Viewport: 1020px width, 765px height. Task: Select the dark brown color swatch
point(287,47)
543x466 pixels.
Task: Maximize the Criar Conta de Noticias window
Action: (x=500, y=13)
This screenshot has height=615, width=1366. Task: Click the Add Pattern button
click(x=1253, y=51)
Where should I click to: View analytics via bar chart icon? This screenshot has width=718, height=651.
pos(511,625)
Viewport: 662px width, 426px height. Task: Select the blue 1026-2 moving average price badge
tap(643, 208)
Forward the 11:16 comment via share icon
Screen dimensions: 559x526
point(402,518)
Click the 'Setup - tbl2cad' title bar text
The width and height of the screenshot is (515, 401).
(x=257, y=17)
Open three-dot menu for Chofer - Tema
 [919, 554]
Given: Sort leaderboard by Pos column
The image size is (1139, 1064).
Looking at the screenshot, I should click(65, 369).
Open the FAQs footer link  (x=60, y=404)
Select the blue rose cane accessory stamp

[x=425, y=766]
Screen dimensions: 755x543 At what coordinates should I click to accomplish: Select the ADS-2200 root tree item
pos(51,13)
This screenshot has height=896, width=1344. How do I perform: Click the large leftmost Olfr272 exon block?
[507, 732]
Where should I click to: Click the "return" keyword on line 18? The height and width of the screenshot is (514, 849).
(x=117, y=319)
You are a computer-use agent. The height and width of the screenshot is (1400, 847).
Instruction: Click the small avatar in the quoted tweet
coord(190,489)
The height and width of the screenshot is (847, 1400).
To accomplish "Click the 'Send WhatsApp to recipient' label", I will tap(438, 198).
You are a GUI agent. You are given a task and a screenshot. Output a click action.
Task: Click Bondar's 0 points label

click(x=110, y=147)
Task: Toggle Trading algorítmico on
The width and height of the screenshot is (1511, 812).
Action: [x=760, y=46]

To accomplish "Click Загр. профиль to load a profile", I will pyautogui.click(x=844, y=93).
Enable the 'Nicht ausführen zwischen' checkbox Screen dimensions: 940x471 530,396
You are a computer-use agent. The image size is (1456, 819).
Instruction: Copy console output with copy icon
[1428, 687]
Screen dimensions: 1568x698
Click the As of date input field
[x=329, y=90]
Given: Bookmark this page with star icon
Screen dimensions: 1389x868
++++++++
**WRITTEN REQUEST**. Copy out all of the records above line for line, without changing anything.

**ANSWER TO THIS PROBLEM**.
Viewport: 1020px width, 765px height. Task: Select the dark brown color swatch
point(287,47)
543x466 pixels.
Task: Maximize the Criar Conta de Noticias window
Action: (x=500, y=13)
This screenshot has height=615, width=1366. Task: Click the Add Pattern button
click(x=1253, y=51)
Where should I click to: View analytics via bar chart icon? This screenshot has width=718, height=651.
pos(511,625)
Viewport: 662px width, 426px height. Task: Select the blue 1026-2 moving average price badge
tap(643, 208)
Forward the 11:16 comment via share icon
Screen dimensions: 559x526
point(402,518)
Click the 'Setup - tbl2cad' title bar text
The width and height of the screenshot is (515, 401).
(x=257, y=17)
Open three-dot menu for Chofer - Tema
 [919, 554]
Given: Sort leaderboard by Pos column
The image size is (1139, 1064).
Looking at the screenshot, I should click(65, 369).
Open the FAQs footer link  (x=60, y=404)
Select the blue rose cane accessory stamp

[x=425, y=766]
Screen dimensions: 755x543 At what coordinates should I click to accomplish: Select the ADS-2200 root tree item
pos(51,13)
This screenshot has height=896, width=1344. How do I perform: Click the large leftmost Olfr272 exon block?
[507, 732]
Where should I click to: Click the "return" keyword on line 18? The height and width of the screenshot is (514, 849).
(x=117, y=319)
You are a computer-use agent. The height and width of the screenshot is (1400, 847).
Instruction: Click the small avatar in the quoted tweet
coord(190,489)
The height and width of the screenshot is (847, 1400).
To accomplish "Click the 'Send WhatsApp to recipient' label", I will tap(438, 198).
You are a GUI agent. You are given a task and a screenshot. Output a click action.
Task: Click Bondar's 0 points label

click(x=110, y=147)
Task: Toggle Trading algorítmico on
The width and height of the screenshot is (1511, 812).
Action: [x=760, y=46]

To accomplish "Click Загр. профиль to load a profile", I will pyautogui.click(x=844, y=93).
Enable the 'Nicht ausführen zwischen' checkbox Screen dimensions: 940x471 530,396
You are a computer-use agent. The image size is (1456, 819).
Instruction: Copy console output with copy icon
[1428, 687]
Screen dimensions: 1568x698
Click the As of date input field
[x=329, y=90]
Given: Bookmark this page with star icon
Screen dimensions: 1389x868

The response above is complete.